Material provided Block Start
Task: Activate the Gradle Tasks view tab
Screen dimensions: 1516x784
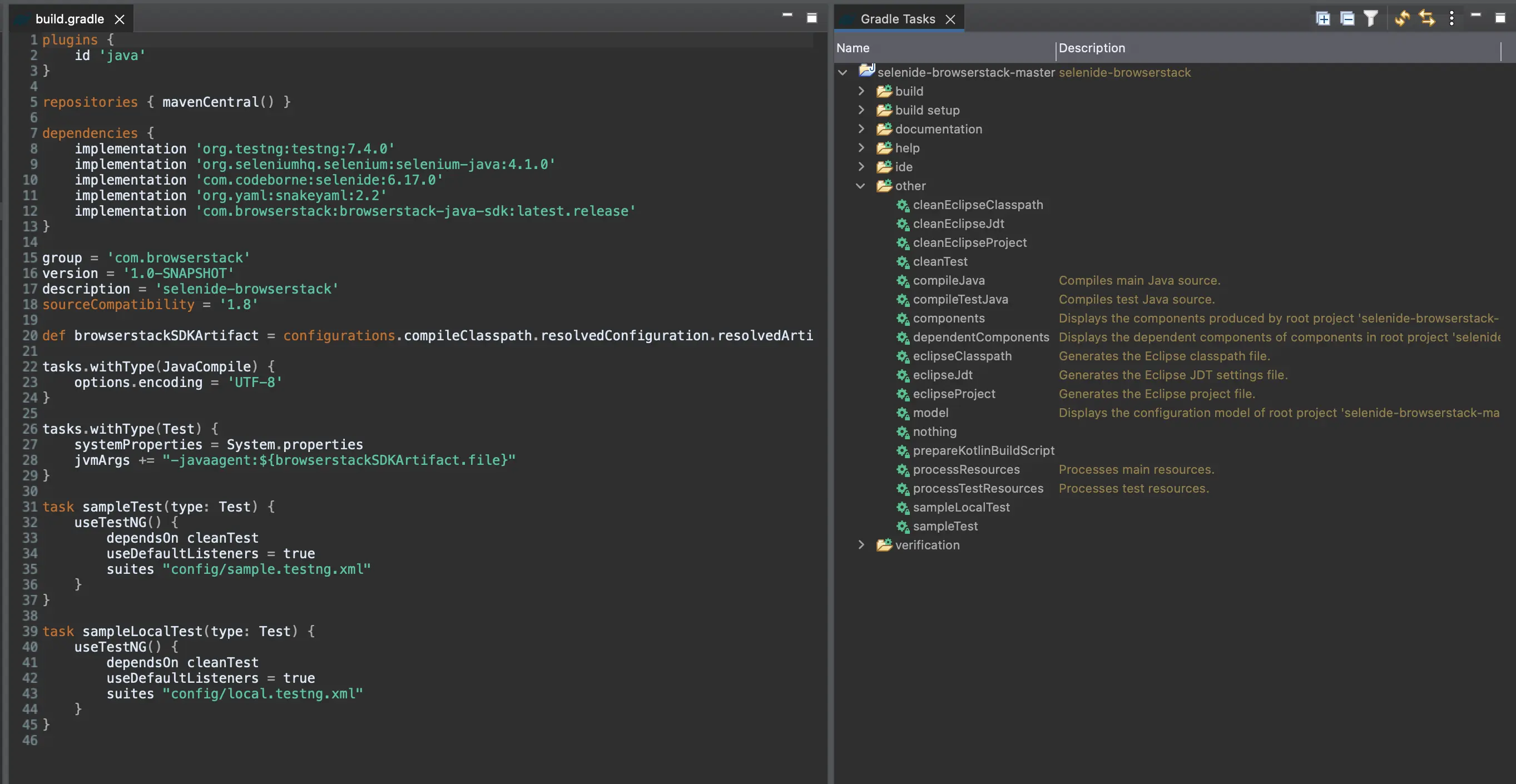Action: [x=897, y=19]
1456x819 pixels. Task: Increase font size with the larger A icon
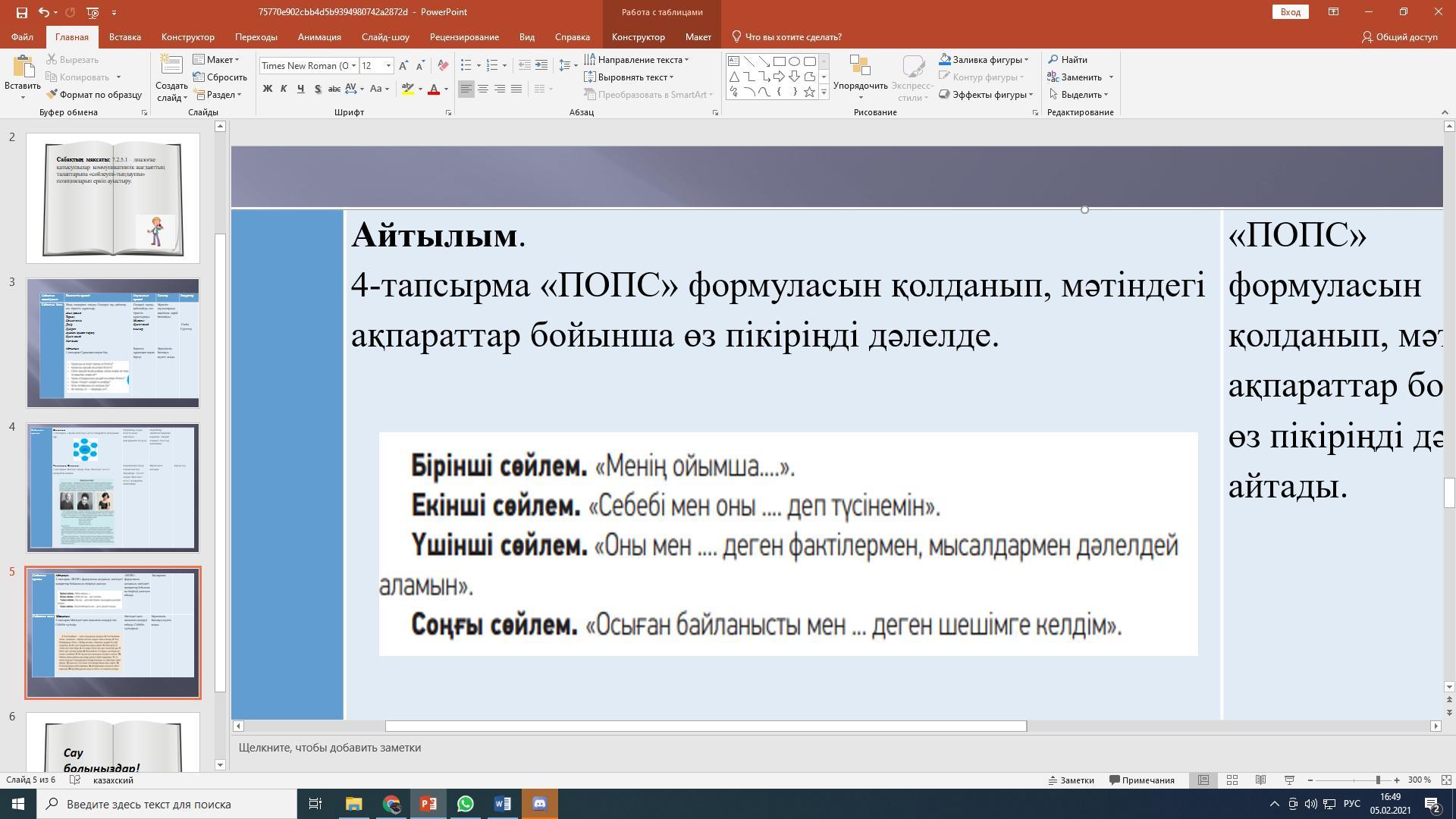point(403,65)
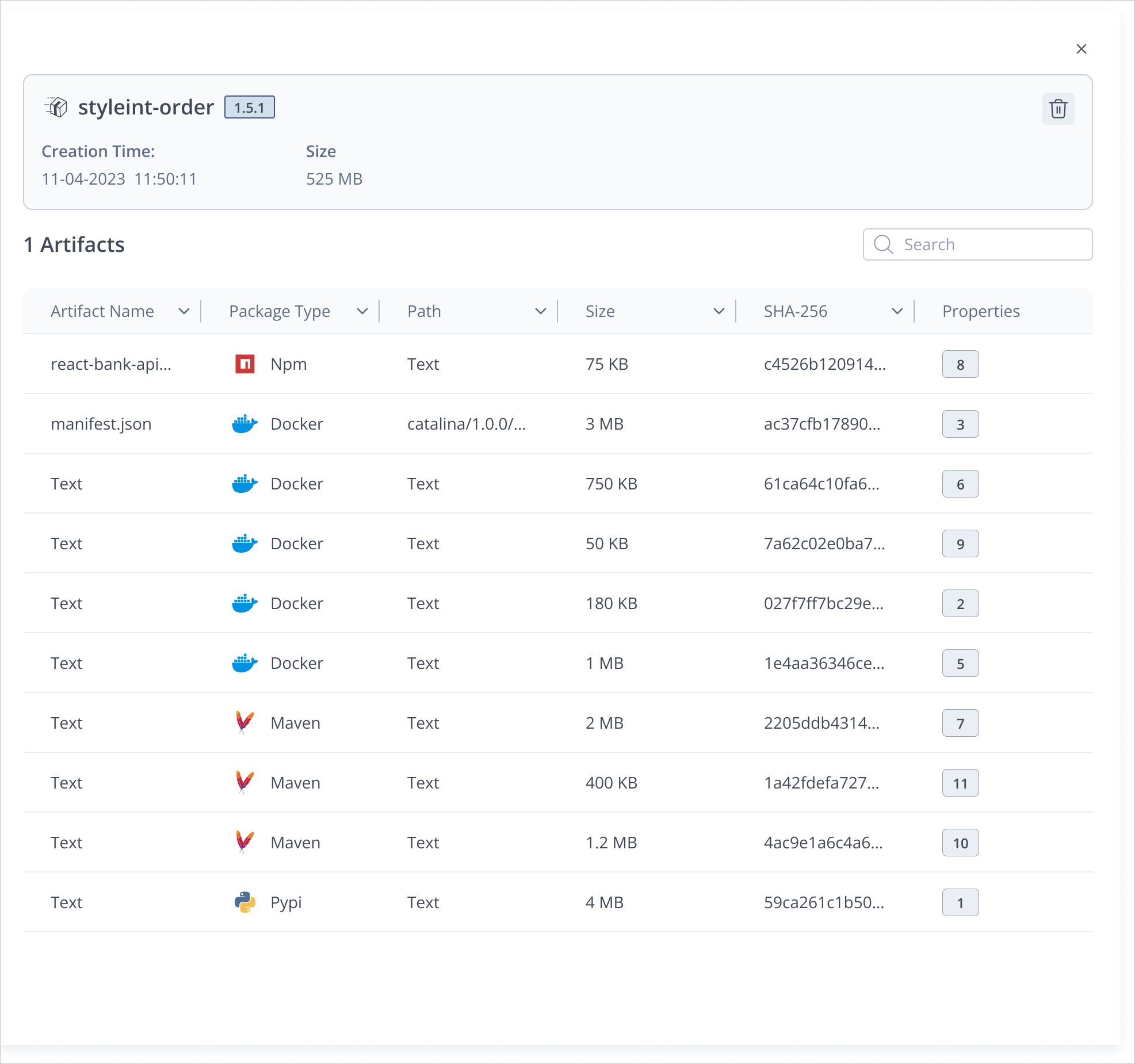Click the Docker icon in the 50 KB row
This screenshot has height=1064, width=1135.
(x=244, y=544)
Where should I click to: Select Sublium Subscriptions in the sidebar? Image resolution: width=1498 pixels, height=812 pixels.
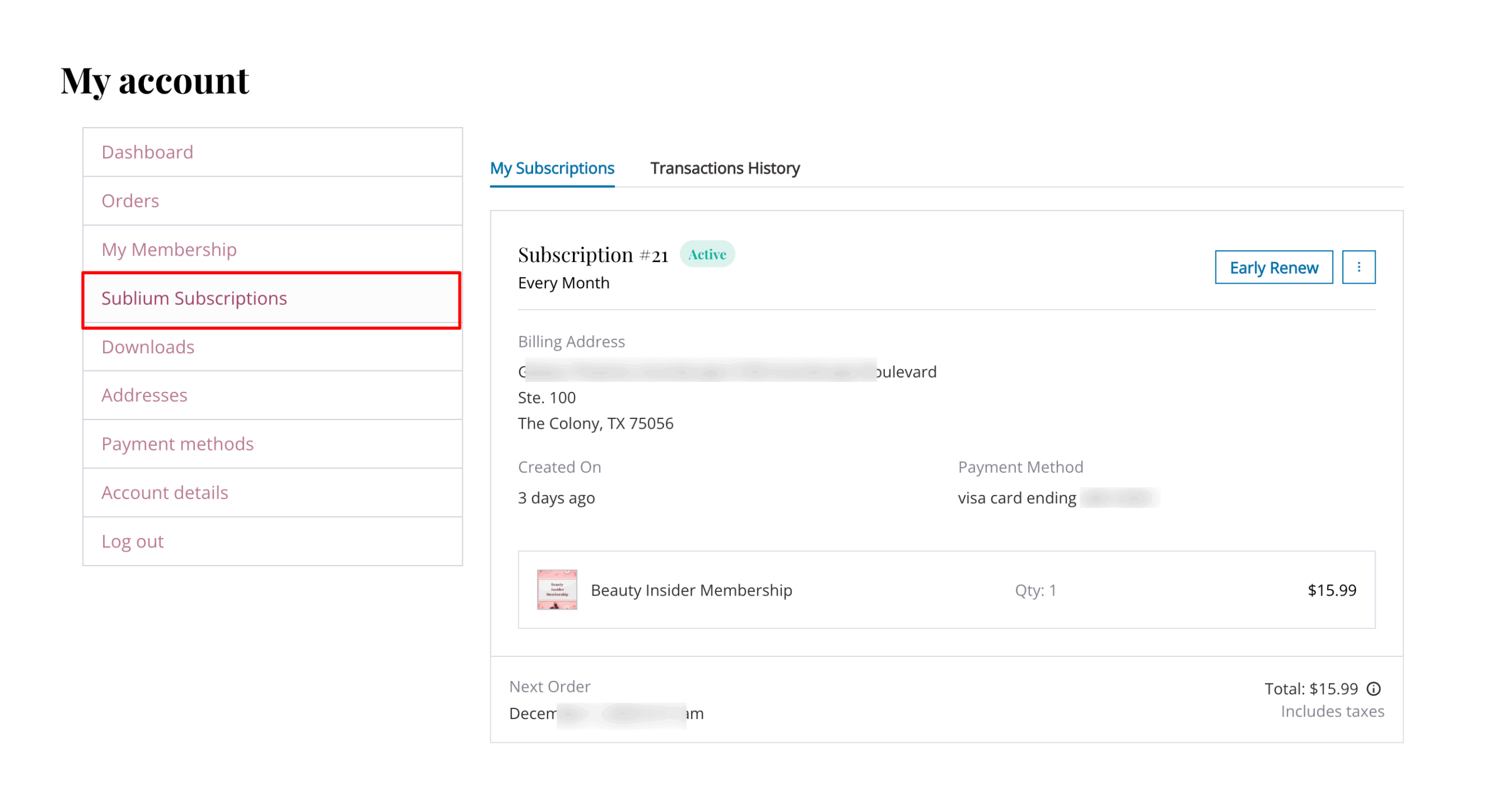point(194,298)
Material provided Block End
## Exercise prompt
Wherever a picture appears in the data, please drop it and retype the rest exactly.

## Result
Task: Activate the Gradle Tasks view tab
Screen dimensions: 1516x784
Action: [x=897, y=19]
1456x819 pixels. Task: Increase font size with the larger A icon
point(403,65)
Click the Docker icon in the 50 KB row
This screenshot has height=1064, width=1135.
(x=244, y=544)
Where should I click to: Select Sublium Subscriptions in the sidebar? Image resolution: width=1498 pixels, height=812 pixels.
point(194,298)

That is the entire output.